Being a WOMAN in today’s society means many things but these definitions belong to society.

 

My definition is my own, just as your definition is wholly your own. When I think of my womanhood, I think of the relationships I maintain and my role in these relationships. Beyond my biology, I am a woman because I am a daughter, a sister, a friend, and a partner to my boyfriend. All of these relationships have a specific meaning that makes it unique to my idea of a woman.

I am a daughter, different than a son because women are closer to their families. Traditionally, we stay closer to home even as we build our own separate families. There is a saying about this: a son is a son until he gains a wife but a daughter is a daughter all her life.

I am a sister. I am loyal and protective and the keeper of memories. Sisterhood comes from a bond that is soul deep. It is formed through the sharing of adventures and of secrets and of life. To be a sister means to give of yourself for the betterment and wellbeing of your sister. You share your soul with your sister. While your children are your heart walking in the world outside your body, your sister is a piece of you doing the same thing. This is the same for people you chose to share a sisterhood with, your close friends that sub in when you don’t have a sister or are apart from them.

I am a partner. To be a girlfriend or a partner or a wife as a woman means you share yourself with another person. It means that you take care of the other person with compassion and support. To be a woman in a relationship you walk a fine line. You give of yourself without losing yourself. It takes balance and self-awareness to be a woman in a healthy, thriving relationship.

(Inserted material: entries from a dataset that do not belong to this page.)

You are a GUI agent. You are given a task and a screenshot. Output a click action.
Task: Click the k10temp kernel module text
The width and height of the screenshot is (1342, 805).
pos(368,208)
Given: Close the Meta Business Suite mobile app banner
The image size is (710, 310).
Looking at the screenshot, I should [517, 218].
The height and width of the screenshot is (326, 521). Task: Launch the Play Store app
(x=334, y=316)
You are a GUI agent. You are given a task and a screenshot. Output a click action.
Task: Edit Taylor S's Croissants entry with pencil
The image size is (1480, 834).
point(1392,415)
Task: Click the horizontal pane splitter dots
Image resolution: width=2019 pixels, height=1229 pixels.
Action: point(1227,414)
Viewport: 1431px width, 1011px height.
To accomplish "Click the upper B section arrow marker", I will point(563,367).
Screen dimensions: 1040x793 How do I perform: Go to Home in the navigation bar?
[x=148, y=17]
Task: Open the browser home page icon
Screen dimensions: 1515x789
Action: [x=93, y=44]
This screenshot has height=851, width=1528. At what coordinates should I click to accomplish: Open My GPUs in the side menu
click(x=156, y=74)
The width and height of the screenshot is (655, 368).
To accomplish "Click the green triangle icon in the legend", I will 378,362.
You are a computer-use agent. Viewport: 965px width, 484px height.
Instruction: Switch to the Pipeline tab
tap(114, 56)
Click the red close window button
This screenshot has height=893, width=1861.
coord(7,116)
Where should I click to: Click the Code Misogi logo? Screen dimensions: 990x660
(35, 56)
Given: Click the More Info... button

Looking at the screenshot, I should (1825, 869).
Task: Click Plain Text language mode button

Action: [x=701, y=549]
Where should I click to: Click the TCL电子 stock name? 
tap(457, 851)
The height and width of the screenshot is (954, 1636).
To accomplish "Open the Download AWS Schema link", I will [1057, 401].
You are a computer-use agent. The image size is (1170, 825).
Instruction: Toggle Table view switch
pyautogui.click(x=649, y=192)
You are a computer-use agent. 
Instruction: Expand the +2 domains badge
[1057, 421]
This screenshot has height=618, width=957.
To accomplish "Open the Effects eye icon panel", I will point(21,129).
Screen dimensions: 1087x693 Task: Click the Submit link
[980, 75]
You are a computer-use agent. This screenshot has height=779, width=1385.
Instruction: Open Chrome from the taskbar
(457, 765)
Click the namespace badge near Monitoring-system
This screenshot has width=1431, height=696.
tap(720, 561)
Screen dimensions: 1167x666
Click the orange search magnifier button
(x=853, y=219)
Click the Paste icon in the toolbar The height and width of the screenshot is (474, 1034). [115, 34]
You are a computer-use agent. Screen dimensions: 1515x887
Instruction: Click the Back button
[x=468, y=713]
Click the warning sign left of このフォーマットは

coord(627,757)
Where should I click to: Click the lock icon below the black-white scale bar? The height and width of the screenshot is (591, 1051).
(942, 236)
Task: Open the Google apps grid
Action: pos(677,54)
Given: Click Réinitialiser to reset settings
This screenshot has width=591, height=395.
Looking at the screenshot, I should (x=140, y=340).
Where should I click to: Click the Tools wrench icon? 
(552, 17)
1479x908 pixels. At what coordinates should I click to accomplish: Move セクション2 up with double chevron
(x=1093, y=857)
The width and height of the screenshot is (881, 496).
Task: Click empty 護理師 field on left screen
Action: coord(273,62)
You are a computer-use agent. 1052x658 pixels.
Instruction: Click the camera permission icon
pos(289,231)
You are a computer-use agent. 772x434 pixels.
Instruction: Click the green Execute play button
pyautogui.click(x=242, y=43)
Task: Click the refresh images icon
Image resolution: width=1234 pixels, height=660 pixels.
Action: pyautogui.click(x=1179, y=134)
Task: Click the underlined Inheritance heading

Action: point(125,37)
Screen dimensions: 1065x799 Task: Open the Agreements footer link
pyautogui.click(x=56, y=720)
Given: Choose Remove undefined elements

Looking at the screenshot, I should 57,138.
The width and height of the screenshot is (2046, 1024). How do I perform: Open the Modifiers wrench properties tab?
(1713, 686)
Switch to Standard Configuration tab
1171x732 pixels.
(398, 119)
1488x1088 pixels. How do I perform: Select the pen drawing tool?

In reality, it takes balance to be a woman in general. In today’s society, women are told how to look, how to act, how to feel, it is more important than ever to find balance and be confident in your own identity. For me, what woman means to me goes beyond the superficial. It is, at its core, about how I maintain my relationships, about what I put into them. It becomes a part of the identity I create for myself. The goals I have and the achievements I accomplish are defining characteristics of the kind of person, the kind of human being I want to be. But what I put into my relationships is what woman means woman.

-Gissell Reyes

Take Up Space

In light of my new collaborative series, What WOMAN Means To me, as well as the social state in which women find themselves in on a daily basis I felt it would be beneficial to talk about the importance of community and this concept of taking up space.

During childhood and adolescence and in the absence of self-care we were taught, coached and trained to constantly compete against one another. We were taught that in order to win or to make it to the top we must be better than someone else, this competition and constant comparison breeds a feeling of confusion and a state of constant second guessing ourselves.

In addition to this competitive nature, women are taught, and told to be small, sweet, coy, kind, polite and caring. We were taught that in order to be a “good little girl” we must smile, stay sweet and take up AS LITTLE SPACE as possible. This concept of small has transcended into our adult years into our concept of woman hood.

In addition to the whole body image piece, how is this even possible or fair?! How can young girls be expected to thrive and grow while being told to do the exact opposite? How are young girls supposed to “win” in this competitive world, while also staying SMALL and quiet? It is quite the concept, and a ridiculous one at that!

Therefore within a world that breeds competition and comparison, young girls, and women have no fair chance, and with that we have learned to tear each other down. With society’s unrealistic standards, women now compete rather than connect, we compare rather than communicate, we tend to take each other down rather than lift each other up….but who is to blame us….we weren’t really given a chance to begin with! With all of that being said I say that it is about time that we stand up for one another! Why not TAKE UP AS MUCH SPACE as we possibly can, but in unison?! How about we put COMMUNITY before competition?!

As I continue to develop my brand, and network within the Charleston area, I am finding that this theme of community shines much brighter than that of competition! All of these incredibly successful, passionate, independent, creative and self-starting women build upon a sense of connection and empowerment rather than competition. We all take up space, and we embrace it! It is OKAY TO be LOUD, BOLD, COURAGEOUS, BIG, AND VIBRANT! I have been making beautiful and REAL CONNECTIONS  with amazing women with varying stories! Yes, we have ALL been told that we must be small in some way shape or form, but my goodness it is about time that we take up some space!

Why not have a girl gang that includes everyone, for ALL women, to lift each other up and thrive as a group?!

Take up space, be loud, be adventurous, be courageous, connect with others, lift others up, communicate, love and, as always, #SelfCareItOut!